描述（由申请人提供）：随着神经系统的发育，轴突被引导沿着特定的通路找到它们的目标并进行功能连接。连接的精确模式对于神经系统的正常功能至关重要。轴突迁移是由细胞外环境中的引导线索引导的。在迁移轴突的表面，受体检测到线索并产生控制细胞骨架动力学的信号，以指导轴突延伸。已经鉴定了几类引导线索和受体，包括β-6/netrin线索和β-40/DCC受体。当受体被引导信号连接时，决定定向反应的分子机制还没有很好的理解。为了探索轴突反应的分子基础，我们在C. elegans的突变，抑制由特定UNC-6错义等位基因rh 46引起的轴突导向缺陷。我们的研究结果表明，我们发现了突变，增强了β-40信号时，β-40连接的β-6。一个突变是clec-38的功能丧失等位基因，其编码具有跨膜和细胞外C型凝集素样结构域的蛋白质。我们的初步研究结果表明，CLEC-38负调控在几个不同的神经元中的α-40信号。
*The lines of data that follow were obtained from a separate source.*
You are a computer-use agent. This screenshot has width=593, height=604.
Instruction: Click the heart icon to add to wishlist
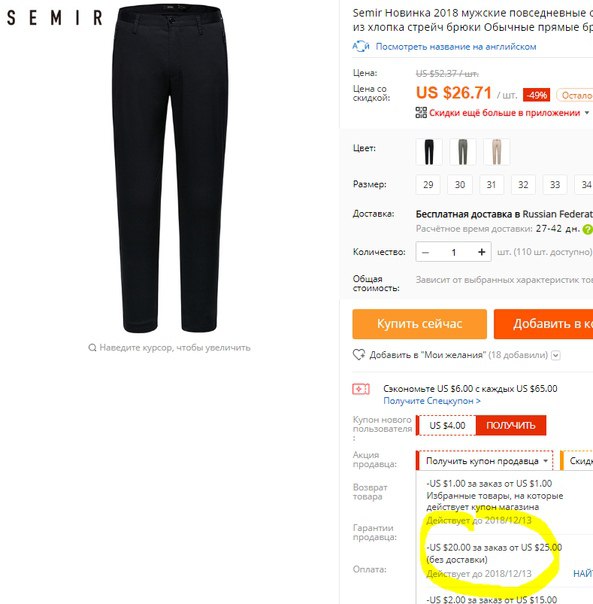coord(359,354)
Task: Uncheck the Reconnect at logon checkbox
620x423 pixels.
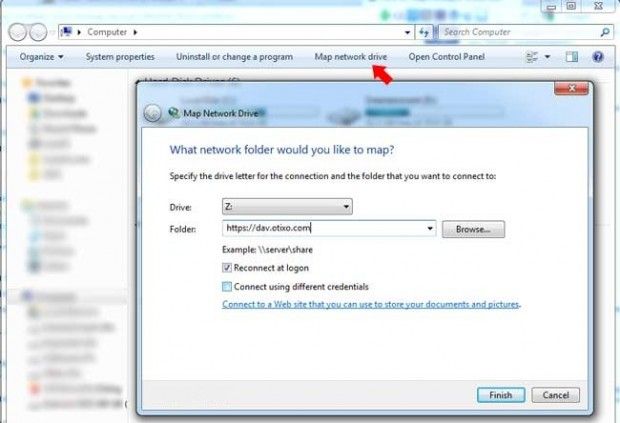Action: (x=227, y=268)
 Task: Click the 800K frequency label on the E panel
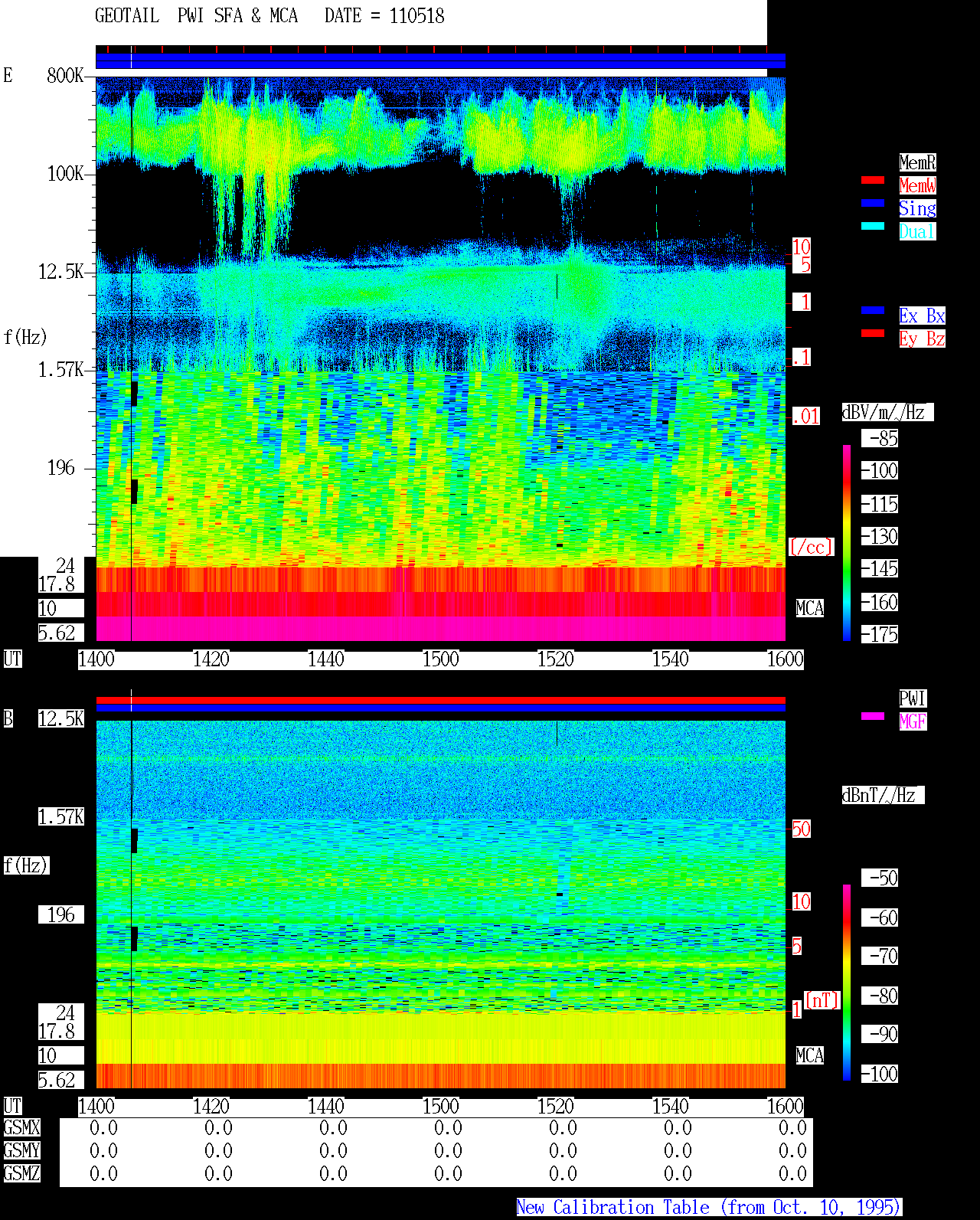coord(65,76)
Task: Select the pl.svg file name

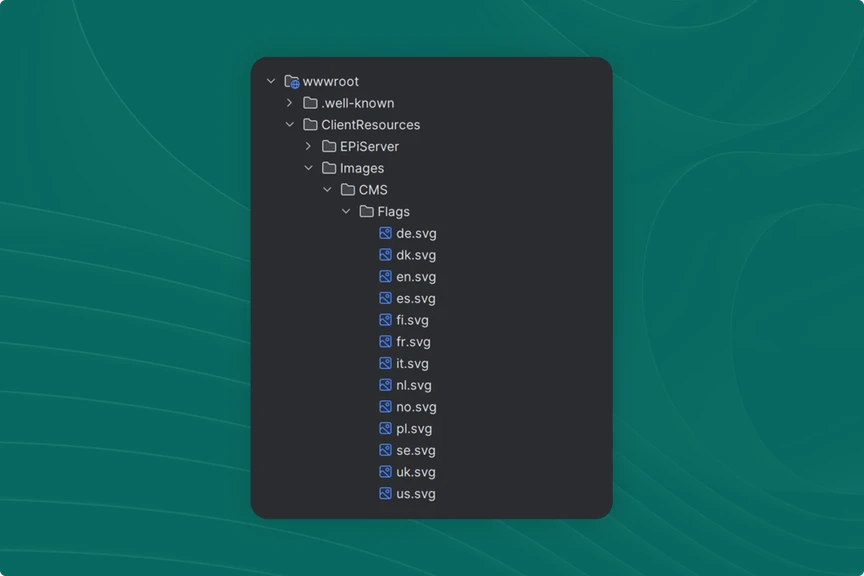Action: (414, 429)
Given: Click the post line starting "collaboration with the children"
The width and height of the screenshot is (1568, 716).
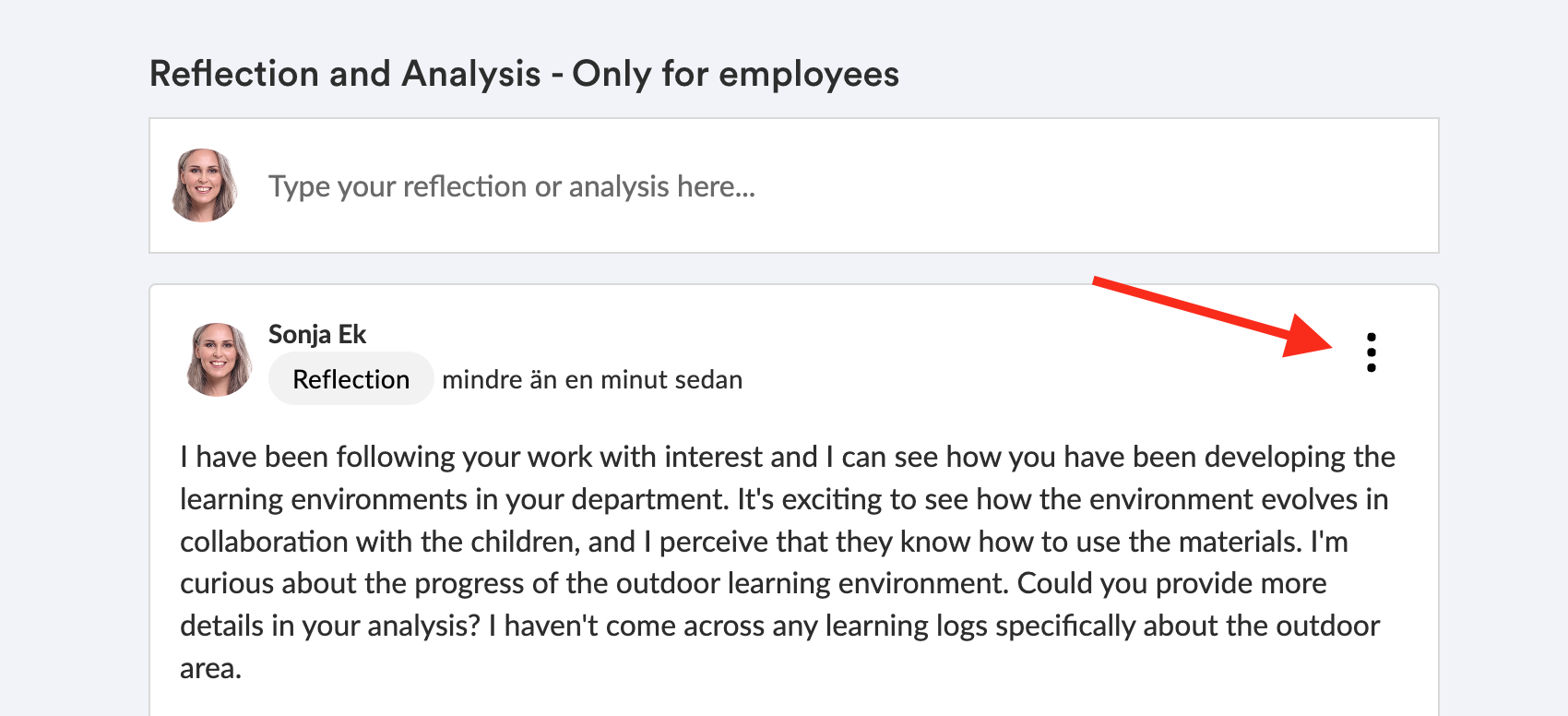Looking at the screenshot, I should [406, 542].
在一种情况下，clec- 38功能的丧失导致神经元细胞体迁移的失败和其轴突的早熟的依赖于clec-6的形成。我们还发现了unc-40胞外域序列中的错义突变，它与unc-6（rh 46）结合会导致新的轴突迁移模式。当unc- 6（rh 46）被unc-6（rh 46 ur 282）或unc-6（rh 46 ur 301）取代时，这种反应受到抑制，这些等位基因具有抑制原始rh 46突变的第二位点突变。这些基因内突变也从筛选中回收。这些观察结果表明，在体内的α-6和α-40胞外域之间的相互作用，它们表明，连接确认的受体影响轴突反应的性质。我们建议进一步研究通过其调节的信号的分子机制。我们计划进一步表征CLEC-38，确定调节α- 40信号传导的其他组分，从遗传学上剖析控制α-40轴突反应的信号传导，并扩展我们的遗传筛选。